Bigman echó una mirada al aparato. El ergómetro se parecía al del Atlas sólo por el nombre; en esa nave, el ergómetro era un modelo primitivo, diseñado para registrar radiaciones de otro motor con la finalidad de liberar los cohetes salvavidas. Ese era su único objetivo. El ergómetro de la Shooting Starr podía registrar el esquema de radiación de motores hiper-atómicos en naves no mayores que un cohete salvavidas normal, y a distancias de más de tres millones de kilómetros.
Aun en ese mismo instante la línea negra en el folio cuadriculado indicaba una débil pero periódica variación.
—Eso no es nada —comentó Bigman.
—Lo era, hace unos momentos. Míralo tú mismo —Lucky desenrolló el cilindro de papel ya impreso por la aguja; las oscilaciones de la línea se veían más pronunciadas, y su origen era inequívoco—. ¿Lo ves, Bigman?
—Pudo haber sido cualquier nave espacial. Pudo haber sido una nave de carga de Ceres.
—No. Por una sola razón: ha intentado seguimos y, hasta cierto punto, lo ha logrado, lo cual significa que tiene un ergómetro excelente. Además, ¿has visto alguna vez un esquema de radiación similar a éste?
—No, Lucky, no exactamente igual a éste.
—En cambio yo sí lo he visto: el de la nave que abordó al Atlas. Este ergómetro realiza un análisis mucho más completo de la radiación, pero la semejanza es definitiva. El motor de la nave que nos ha seguido era de diseño sirio.
—O sea que era la nave de Antón.
—U otra similar. En este caso no es importante. De todos modos, los hemos dejado atrás.

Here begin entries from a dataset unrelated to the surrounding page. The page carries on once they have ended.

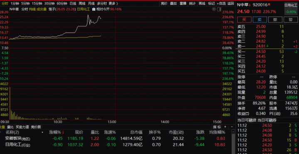Image resolution: width=299 pixels, height=154 pixels.
Task: Switch to the 日线 daily chart tab
Action: coord(73,3)
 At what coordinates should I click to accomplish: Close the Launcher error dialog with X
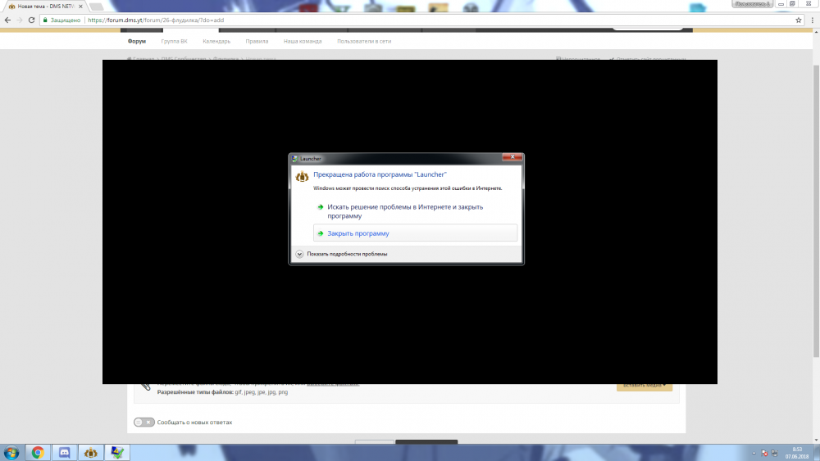pos(513,157)
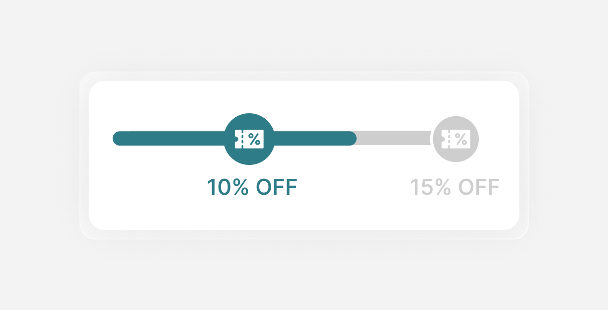The height and width of the screenshot is (310, 608).
Task: Click the gray unfilled progress track
Action: (393, 138)
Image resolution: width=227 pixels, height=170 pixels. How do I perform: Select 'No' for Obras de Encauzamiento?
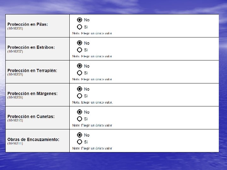coord(80,135)
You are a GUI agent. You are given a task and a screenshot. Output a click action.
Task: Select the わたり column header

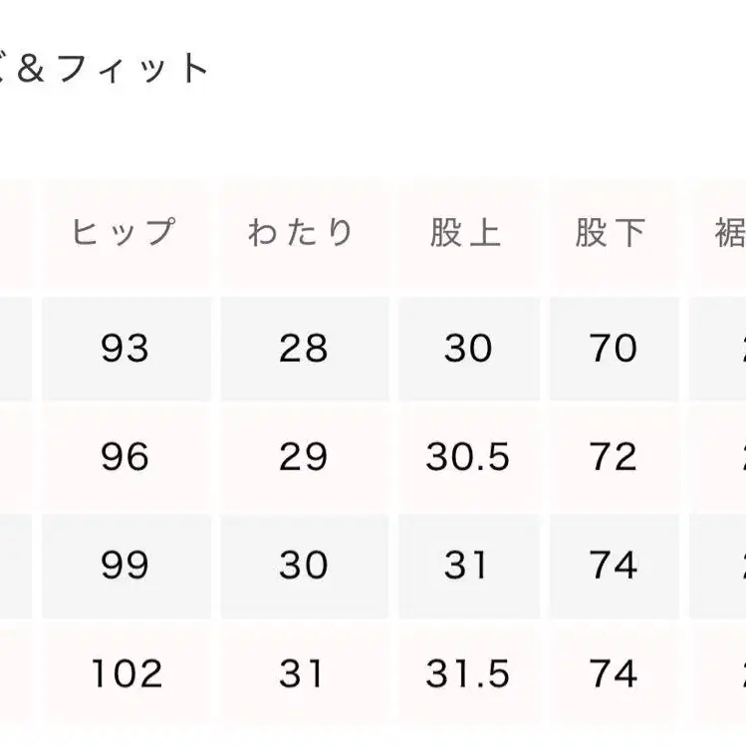click(x=303, y=233)
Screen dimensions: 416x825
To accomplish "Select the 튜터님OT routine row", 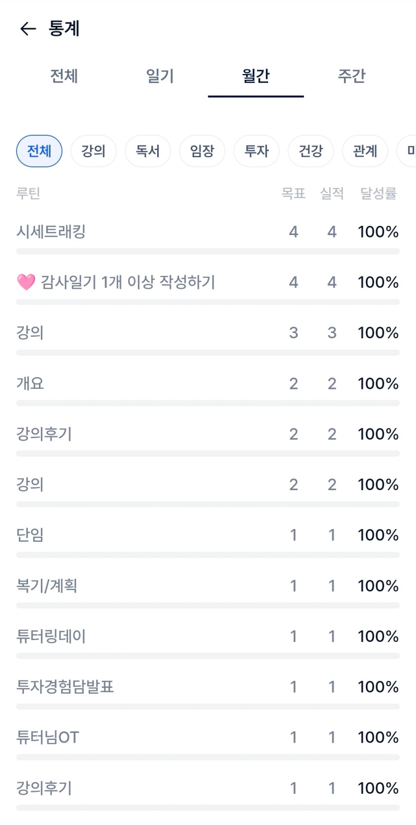I will point(48,737).
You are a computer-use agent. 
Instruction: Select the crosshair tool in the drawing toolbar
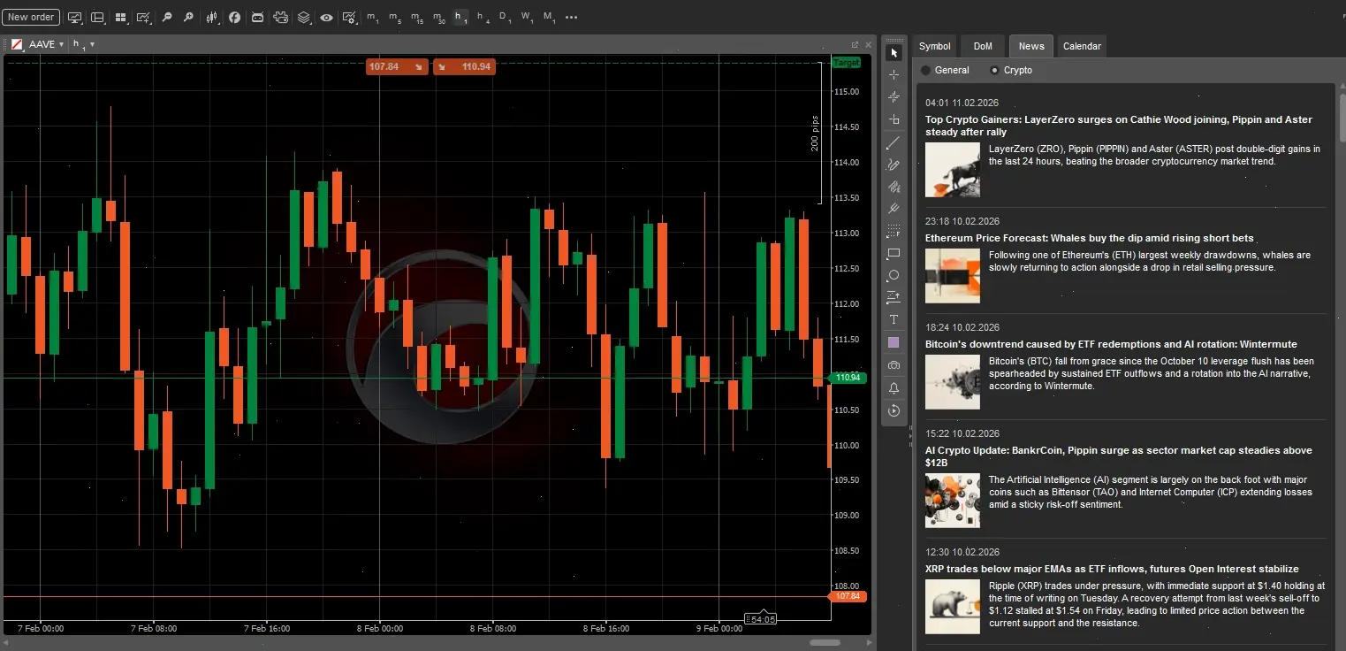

—En este momento —dijo Lucky— estamos en el preciso punto en que tendría que hallarse la roca del ermitaño; o, al menos, dentro de un radio de unos cuarenta mil kilómetros.
—Pues aquí no veo nada —comentó Bigman.
—Así es, no hay nada. El registro de gravedad no indica la cercanía de ninguna masa asteroidal. Estamos dentro de lo que los astrónomos denominan la zona prohibida.
—Aja —asintió Bigman prudentemente—, ya veo.
Lucky sonrió: no había nada que ver. Una zona prohibida en el cinturón asteroidal no se veía muy distinta de una parte del cinturón que estuviese sembrada de rocas, al menos a la observación directa, sin instrumental óptico. A menos que un asteroide se hallara a una distancia cercana a los ciento ochenta kilómetros, la vista de conjunto era la misma.
Estrellas o cuerpos que semejaban estrellas cubrían el firmamento; no era posible asegurar cuáles de ellos eran asteroides y no estrellas, a menos que se hiciese una observación muy prolongada, para ver qué presuntas «estrellas» variaban su posición relativa, o a menos que se utilizara un telescopio.
Bigman inquirió:
—Bien, ¿qué haremos?
—Observar las cercanías. Y esto tal vez nos llevará un par de días.
La trayectoria de la Shooting Starr se tornó errática; la nave se dirigió hacia la región exterior del Sistema Solar, abandonando la zona prohibida en dirección a las agrupaciones más cercanas de asteroides. El registro de fuerza de gravedad mostró, con el salto de sus agujas, la aproximación a masas aún distantes.
Uno detrás de otro, los pequeños cuerpos se deslizaron por la pantalla visora, permanecieron en ella mientras su capacidad de movimiento lo permitía y luego desaparecieron.
La velocidad de la Shooting Starr había disminuido hasta convertirse en un relativo deslizamiento, pero aun así los kilómetros recorridos superaban los cientos de miles y alcanzaban los millones. Transcurrieron varias horas; una docena de asteroides apareció y quedó atrás.
—Será mejor que comas —dijo Bigman.
Pero Lucky se contentó con un bocadillo y unos sorbos de agua mientras él y Bigman se alternaban para observar la pantalla visora, el registro de gravedad y el ergómetro.